-- Task goal --
Copy out the stretch of lines from the one containing "You are a computer-use agent. Image" through the one containing "(x=577, y=421)", both included. Leave the pictures out of your answer.

-- Given records --
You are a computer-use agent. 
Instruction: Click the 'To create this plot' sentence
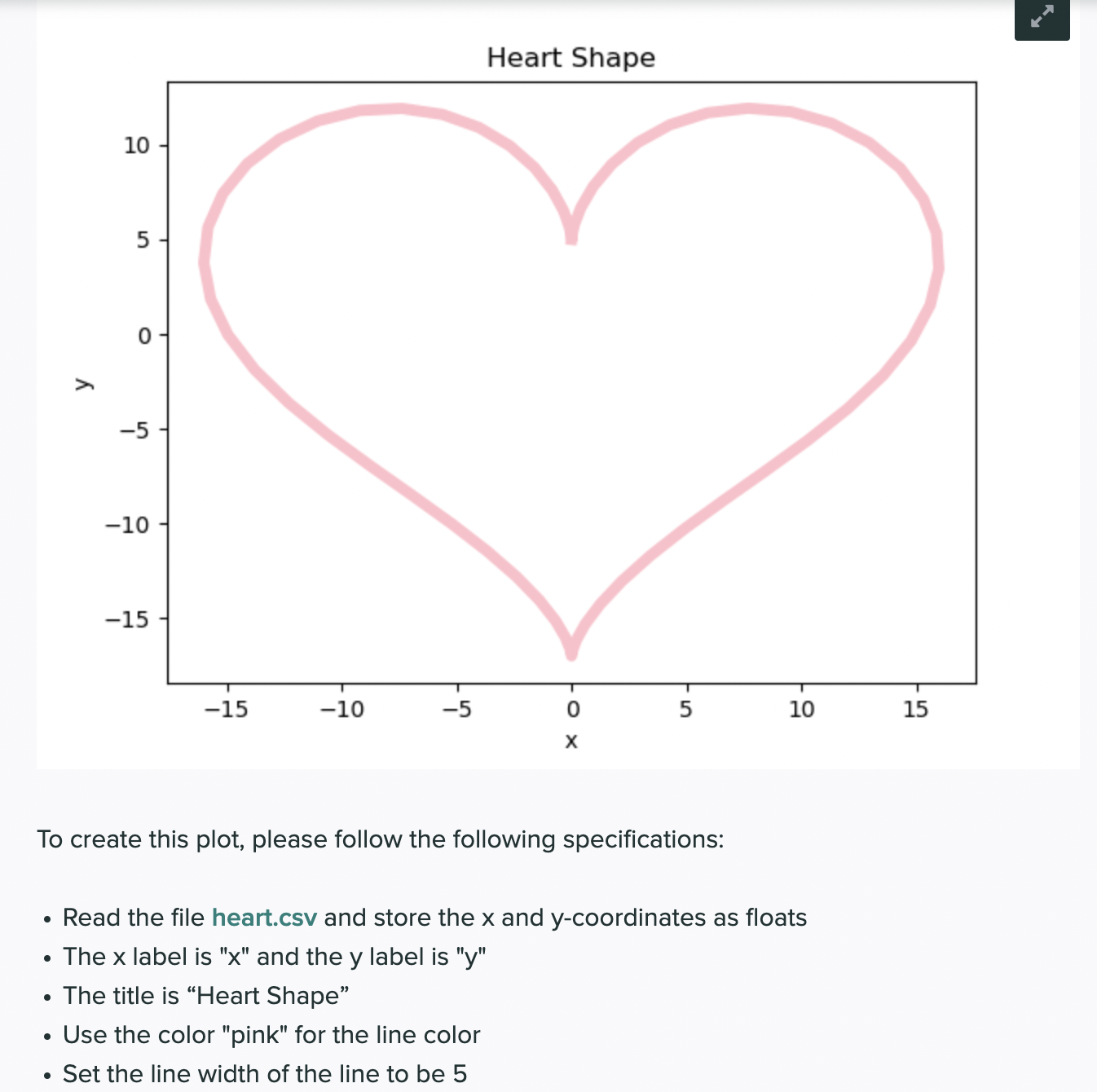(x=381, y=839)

...

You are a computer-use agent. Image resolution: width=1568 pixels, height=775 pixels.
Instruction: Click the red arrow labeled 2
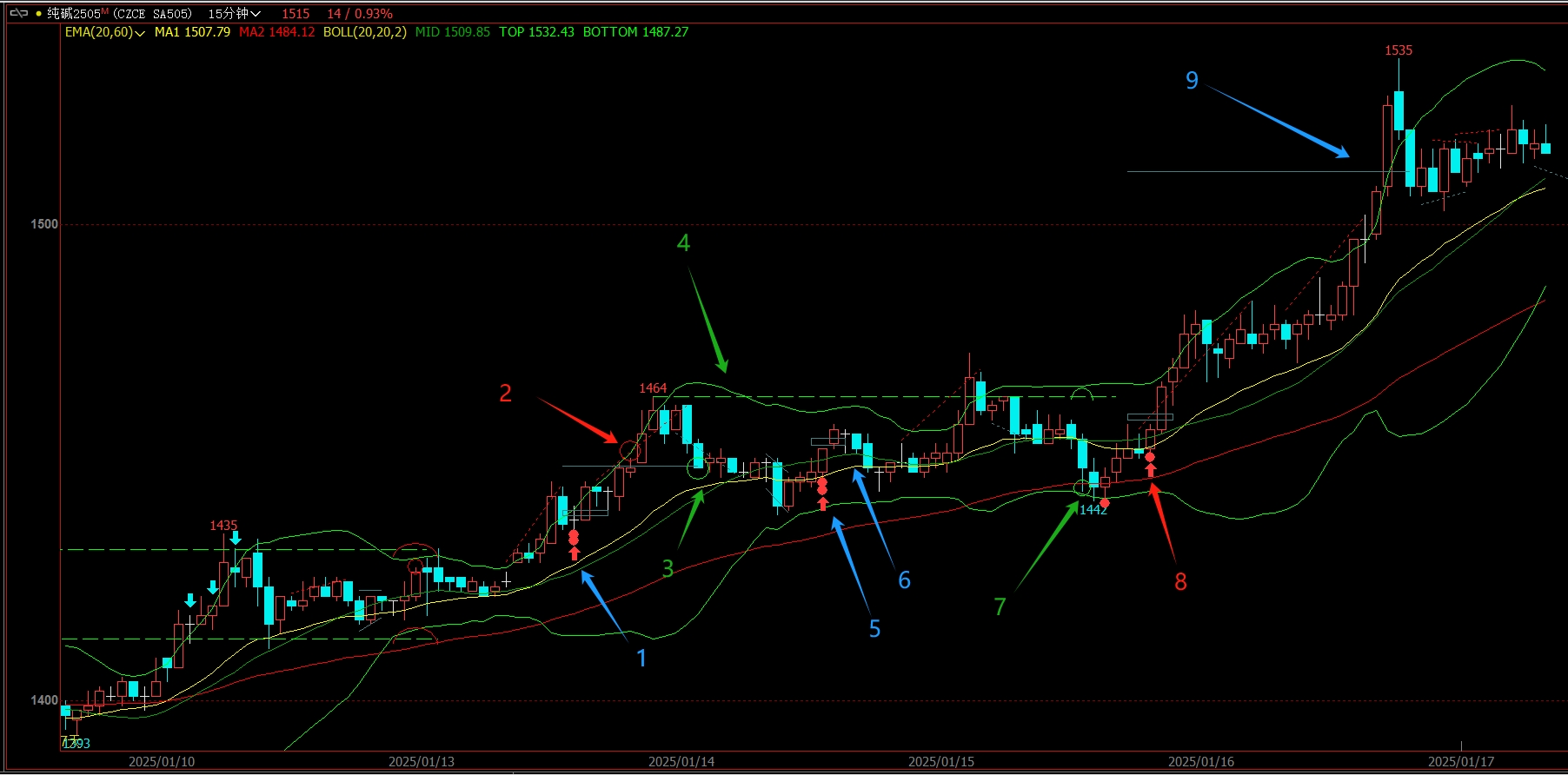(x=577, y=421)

-- Response to this task --
You are a computer-use agent. Image resolution: width=1568 pixels, height=775 pixels.
Instruction: Click the red arrow labeled 2
(x=577, y=421)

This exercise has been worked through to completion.